[ABOUT THIS TASK]
Copy exactly the lines of the records below, and only those lines, beginning with the line that contains "Click the KakaoTalk yellow TALK icon" and ending with the line that contains "Click the Agents governed decrease arrow".

[RECORDS SUPPLIED]
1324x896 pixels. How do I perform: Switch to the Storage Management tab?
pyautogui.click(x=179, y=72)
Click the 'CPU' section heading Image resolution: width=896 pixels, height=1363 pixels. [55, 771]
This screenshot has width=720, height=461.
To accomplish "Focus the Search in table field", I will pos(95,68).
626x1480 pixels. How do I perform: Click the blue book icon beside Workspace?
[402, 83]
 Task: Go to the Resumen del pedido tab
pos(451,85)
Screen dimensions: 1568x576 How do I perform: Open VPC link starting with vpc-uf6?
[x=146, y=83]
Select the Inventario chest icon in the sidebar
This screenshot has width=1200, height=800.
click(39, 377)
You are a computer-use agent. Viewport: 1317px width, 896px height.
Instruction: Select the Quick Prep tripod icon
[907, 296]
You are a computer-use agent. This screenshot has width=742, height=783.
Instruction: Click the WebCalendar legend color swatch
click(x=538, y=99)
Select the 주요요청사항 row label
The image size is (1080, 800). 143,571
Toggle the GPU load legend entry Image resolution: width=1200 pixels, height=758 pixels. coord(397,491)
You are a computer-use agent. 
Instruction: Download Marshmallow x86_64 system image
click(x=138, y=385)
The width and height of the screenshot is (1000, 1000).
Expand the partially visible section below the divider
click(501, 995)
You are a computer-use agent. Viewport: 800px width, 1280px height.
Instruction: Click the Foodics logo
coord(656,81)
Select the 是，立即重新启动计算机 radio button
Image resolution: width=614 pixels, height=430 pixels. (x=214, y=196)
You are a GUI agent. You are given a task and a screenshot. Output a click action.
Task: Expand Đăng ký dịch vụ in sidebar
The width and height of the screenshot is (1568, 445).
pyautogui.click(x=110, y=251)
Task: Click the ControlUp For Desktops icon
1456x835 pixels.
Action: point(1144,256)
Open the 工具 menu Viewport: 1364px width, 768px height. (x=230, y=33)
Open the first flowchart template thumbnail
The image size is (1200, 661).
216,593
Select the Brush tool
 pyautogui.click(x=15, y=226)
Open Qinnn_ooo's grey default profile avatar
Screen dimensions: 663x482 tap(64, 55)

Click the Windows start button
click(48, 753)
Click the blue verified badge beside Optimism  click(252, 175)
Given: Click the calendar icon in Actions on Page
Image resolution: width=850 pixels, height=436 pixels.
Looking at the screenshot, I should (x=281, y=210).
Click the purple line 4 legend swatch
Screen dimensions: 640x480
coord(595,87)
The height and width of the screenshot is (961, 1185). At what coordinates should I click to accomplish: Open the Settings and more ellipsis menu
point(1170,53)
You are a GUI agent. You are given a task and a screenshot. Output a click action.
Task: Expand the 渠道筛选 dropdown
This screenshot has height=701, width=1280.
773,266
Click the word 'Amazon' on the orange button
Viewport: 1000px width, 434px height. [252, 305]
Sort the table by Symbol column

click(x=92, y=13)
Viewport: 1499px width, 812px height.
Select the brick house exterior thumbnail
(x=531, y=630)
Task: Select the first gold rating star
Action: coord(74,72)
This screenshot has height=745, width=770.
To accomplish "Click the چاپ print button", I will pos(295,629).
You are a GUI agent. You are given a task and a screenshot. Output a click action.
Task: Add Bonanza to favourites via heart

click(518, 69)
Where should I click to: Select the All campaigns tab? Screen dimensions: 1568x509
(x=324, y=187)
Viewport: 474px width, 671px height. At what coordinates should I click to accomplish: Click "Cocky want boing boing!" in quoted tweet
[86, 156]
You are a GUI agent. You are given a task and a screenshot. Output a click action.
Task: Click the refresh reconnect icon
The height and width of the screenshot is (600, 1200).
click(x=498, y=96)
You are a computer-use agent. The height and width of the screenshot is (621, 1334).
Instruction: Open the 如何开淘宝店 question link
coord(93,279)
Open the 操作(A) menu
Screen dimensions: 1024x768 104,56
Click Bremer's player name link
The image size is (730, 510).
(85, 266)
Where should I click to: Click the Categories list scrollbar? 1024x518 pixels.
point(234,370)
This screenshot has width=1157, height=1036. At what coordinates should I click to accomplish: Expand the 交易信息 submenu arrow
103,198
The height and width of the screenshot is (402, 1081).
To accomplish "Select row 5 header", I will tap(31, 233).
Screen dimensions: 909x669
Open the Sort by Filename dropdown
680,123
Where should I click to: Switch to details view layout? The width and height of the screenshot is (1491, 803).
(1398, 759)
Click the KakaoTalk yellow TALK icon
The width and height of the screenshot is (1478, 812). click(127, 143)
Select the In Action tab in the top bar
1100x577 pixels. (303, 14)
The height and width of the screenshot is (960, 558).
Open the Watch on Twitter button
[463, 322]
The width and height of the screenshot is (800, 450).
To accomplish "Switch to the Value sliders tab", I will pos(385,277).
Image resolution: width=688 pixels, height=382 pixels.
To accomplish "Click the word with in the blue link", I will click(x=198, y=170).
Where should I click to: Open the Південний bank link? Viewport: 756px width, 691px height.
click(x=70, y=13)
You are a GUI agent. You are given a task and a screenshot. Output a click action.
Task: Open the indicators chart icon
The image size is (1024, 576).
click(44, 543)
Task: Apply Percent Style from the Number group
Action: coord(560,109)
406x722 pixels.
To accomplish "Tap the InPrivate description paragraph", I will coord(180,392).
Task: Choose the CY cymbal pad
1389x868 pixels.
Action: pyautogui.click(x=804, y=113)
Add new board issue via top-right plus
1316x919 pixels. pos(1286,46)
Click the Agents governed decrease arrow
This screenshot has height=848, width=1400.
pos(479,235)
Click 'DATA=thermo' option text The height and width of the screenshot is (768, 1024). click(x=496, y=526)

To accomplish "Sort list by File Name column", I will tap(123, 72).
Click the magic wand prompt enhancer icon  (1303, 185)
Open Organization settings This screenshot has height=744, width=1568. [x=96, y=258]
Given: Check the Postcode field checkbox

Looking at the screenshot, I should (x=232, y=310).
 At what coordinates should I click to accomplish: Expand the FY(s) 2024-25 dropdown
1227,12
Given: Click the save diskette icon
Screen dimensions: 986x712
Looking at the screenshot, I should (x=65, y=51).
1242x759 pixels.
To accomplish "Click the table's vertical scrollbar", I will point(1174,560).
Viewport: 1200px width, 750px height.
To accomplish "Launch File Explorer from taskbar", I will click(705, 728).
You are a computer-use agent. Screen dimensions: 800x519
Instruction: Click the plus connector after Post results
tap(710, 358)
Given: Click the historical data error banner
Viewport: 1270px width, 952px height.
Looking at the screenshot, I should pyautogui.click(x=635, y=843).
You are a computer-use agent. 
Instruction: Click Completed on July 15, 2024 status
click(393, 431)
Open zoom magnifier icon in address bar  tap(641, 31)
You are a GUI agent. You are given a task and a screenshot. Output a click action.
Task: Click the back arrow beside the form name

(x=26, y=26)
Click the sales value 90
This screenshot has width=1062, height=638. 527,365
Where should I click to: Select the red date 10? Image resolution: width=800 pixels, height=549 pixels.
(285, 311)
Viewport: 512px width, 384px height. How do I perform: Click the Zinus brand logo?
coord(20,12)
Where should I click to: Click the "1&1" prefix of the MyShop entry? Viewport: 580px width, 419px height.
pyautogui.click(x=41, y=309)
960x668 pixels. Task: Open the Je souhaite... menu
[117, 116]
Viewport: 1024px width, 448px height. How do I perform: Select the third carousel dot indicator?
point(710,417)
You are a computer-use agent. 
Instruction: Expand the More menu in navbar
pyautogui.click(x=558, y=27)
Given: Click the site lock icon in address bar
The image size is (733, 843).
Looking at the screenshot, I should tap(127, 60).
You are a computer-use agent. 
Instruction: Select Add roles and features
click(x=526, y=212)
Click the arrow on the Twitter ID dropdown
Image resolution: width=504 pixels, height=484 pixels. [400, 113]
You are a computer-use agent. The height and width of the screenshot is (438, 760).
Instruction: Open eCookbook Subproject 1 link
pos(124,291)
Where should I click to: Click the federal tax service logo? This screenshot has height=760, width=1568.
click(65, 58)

[ANSWER BELOW]
Click the KakaoTalk yellow TALK icon
The width and height of the screenshot is (1478, 812). click(127, 143)
Select the In Action tab in the top bar
1100x577 pixels. (303, 14)
The height and width of the screenshot is (960, 558).
Open the Watch on Twitter button
[463, 322]
The width and height of the screenshot is (800, 450).
To accomplish "Switch to the Value sliders tab", I will pos(385,277).
Image resolution: width=688 pixels, height=382 pixels.
To accomplish "Click the word with in the blue link", I will click(x=198, y=170).
Where should I click to: Open the Південний bank link? Viewport: 756px width, 691px height.
click(x=70, y=13)
You are a GUI agent. You are given a task and a screenshot. Output a click action.
Task: Open the indicators chart icon
The image size is (1024, 576).
click(44, 543)
Task: Apply Percent Style from the Number group
Action: coord(560,109)
406x722 pixels.
To accomplish "Tap the InPrivate description paragraph", I will coord(180,392).
Task: Choose the CY cymbal pad
1389x868 pixels.
Action: pyautogui.click(x=804, y=113)
Add new board issue via top-right plus
1316x919 pixels. pos(1286,46)
Click the Agents governed decrease arrow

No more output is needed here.